Le mépris de la pensée

17. Actualité archives 2007

Libre-Opinion: Paraît dans Le Devoir du 5 octobre un article intitulé: «Des macchabées pour détruire les mythes», dans lequel on nous informe d'une étude en cours qui établit la cause des décès de 49 membres de la dynastie des Médicis et nous rappelle, en passant, que cette puissante famille de marchands fut le mécène des grands artistes de l'époque, dont Michel-Ange et Léonard de Vinci.
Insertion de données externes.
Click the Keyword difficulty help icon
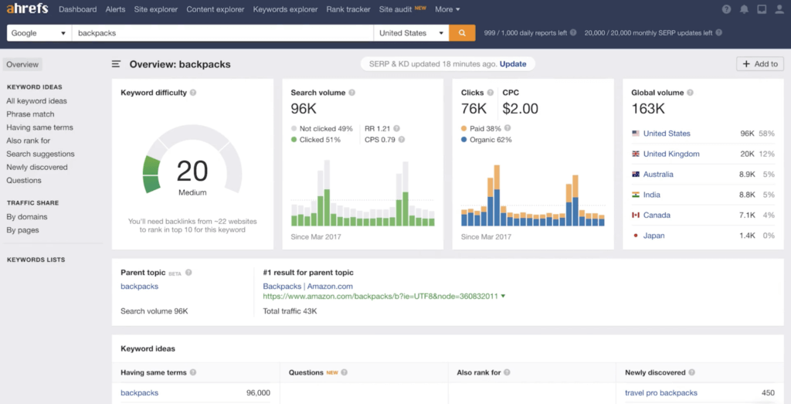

Qui ne connaît pas, au moins de nom, ces grands artistes et qui connaît, même de nom, François de Médicis, grand-duc de Toscane, me suis-je demandé.
Et cela m'a fait penser à [Guy A. Lepage->2275] osant se colleter à [Victor-Lévy Beaulieu,->2276] osant même feindre de trouver pathétique que cet immense écrivain ne connaisse pas le sens des mots. Et je me suis consolée de l'injustifiable popularité du premier en pensant qu'il serait oublié avant même d'être mort, alors que le deuxième vivrait dans l'histoire et la culture, bien après sa mort.
Je regarde peu la télévision, précisément pour ne pas encombrer ma vie et ma pensée d'insignifiances. Par conséquent, après trois visionnements, la saison dernière, de Tout le monde en parle, j'ai mis cette émission dans le panier de celles favorables à l'abêtissement et, donc, à éviter. Je n'ai par conséquent pas vu l'émission critiquée par Victor-Lévy Beaulieu. J'ai toutefois lu cette critique et la réplique de Guy A. Lepage, parue dans La Presse du 4 octobre. Et c'est à cette réplique que je viens ici répliquer à mon tour, tant son inintelligence m'offusque, tant sa mesquinerie, nécessairement liée à la sottise, m'offusque, car, contrairement aux Médicis, Guy A. Lepage n'a ni l'envergure, ni la culture, ni la générosité nécessaires à la reconnaissance du génie des créateurs à l'oeuvre dans la société québécoise.
Plaçant l'événement télévisuel au centre de la vie culturelle et lui-même au centre de l'événement télévisuel, il confond allègrement verbiage et pensée, production et création, et, suprême ânerie, cause et effet.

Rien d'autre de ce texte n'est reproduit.